A couple of weeks after I arrived
I was invited to a bbq at my best mate’s sisters house, Bec, she had married a very funny, politically incorrect (among my
favourite people) dentist, with a huge mop of dark brown curls & talent at
Jana Wendt impersonations (which is just his excuse for asking people really
inappropriate questions). They were
having a ‘thank you’ shin dig for the ‘hardest working rock band the world has
never seen’, Weapon, who played at their wedding (they also played at ours
& every other band members wedding – with all band members now married,
Weapon is now considering a move to Christenings & Bar Mitzvah’s.

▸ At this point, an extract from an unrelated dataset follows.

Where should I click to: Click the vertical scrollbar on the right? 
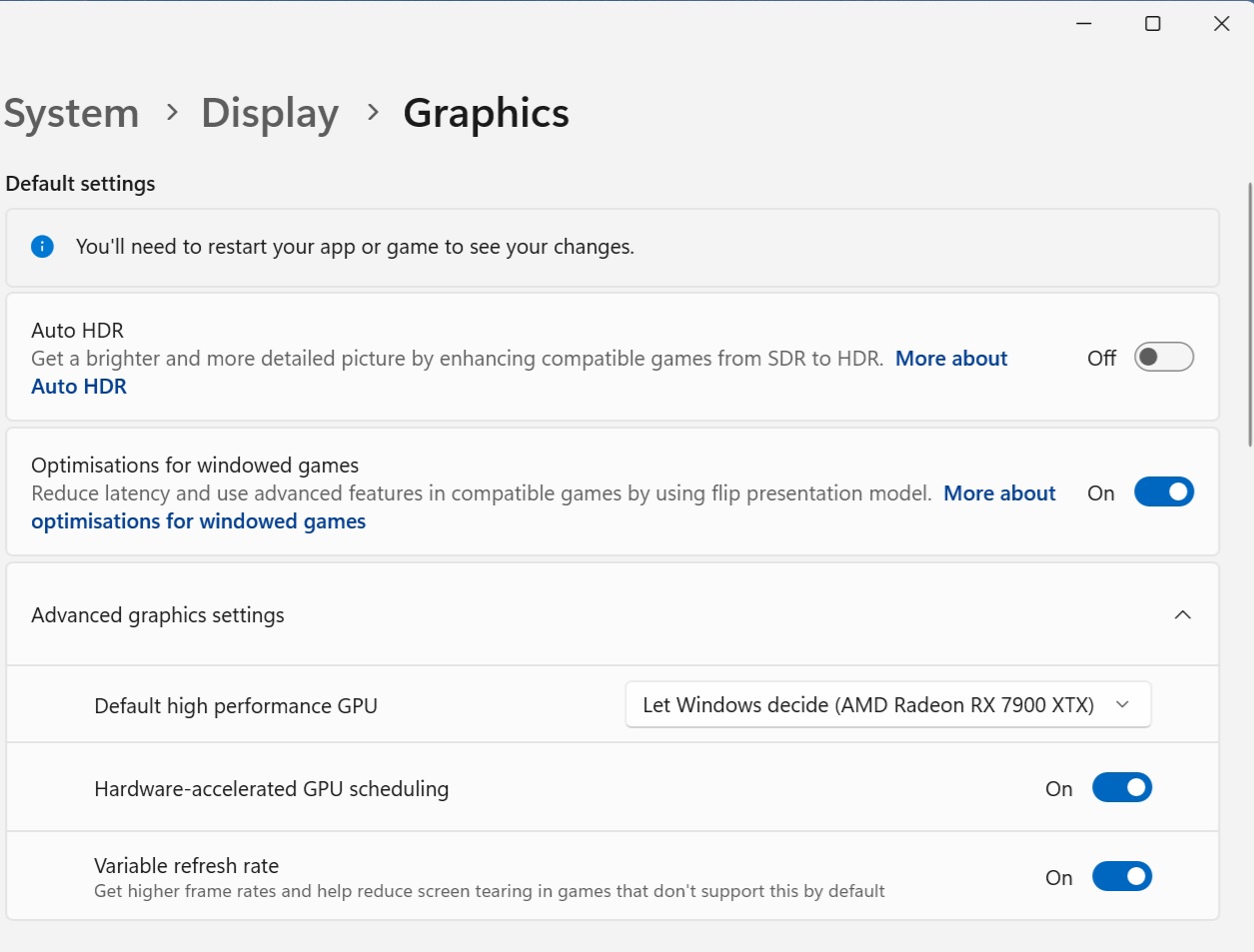(1249, 315)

It was here that I first met ‘Mr Special’ –
who initially appeared before me as a funny little drunk man with blue lips
from too many reds, whose first words to me were, “you’d never think I was the
lead singer of a rock band” – hmm, no little fella, I wouldn't!
Well, time soldiered on & I
occasionally met up with the ‘Rock Star’ at various events & all was going
smoothly until mum happened to speak to a Melbourne friend of mine who
rang for a chat & mentioned that I had ‘on occasion’ brought up a certain
Farmer…slash…Singer. Well, from that
moment, ‘The Grazier,’ was born & my mother turned into Greg Evans on
oestrogen (to make matters worse, Jana Wendt’s wife also went on a match making
bender).
Mum’s first (& only) attempt
at match making was at a dinner for my 30th birthday – I was still
‘Scotty-No-Mates’ at this time, so my guest list consisted of the Band, Jana
Wendt & his wife & the funniest man ever to set foot in my life,
Dentist John – he does a tremendous Michael Flatley at the end of a good
evening (& a good red)...truly a sight to behold!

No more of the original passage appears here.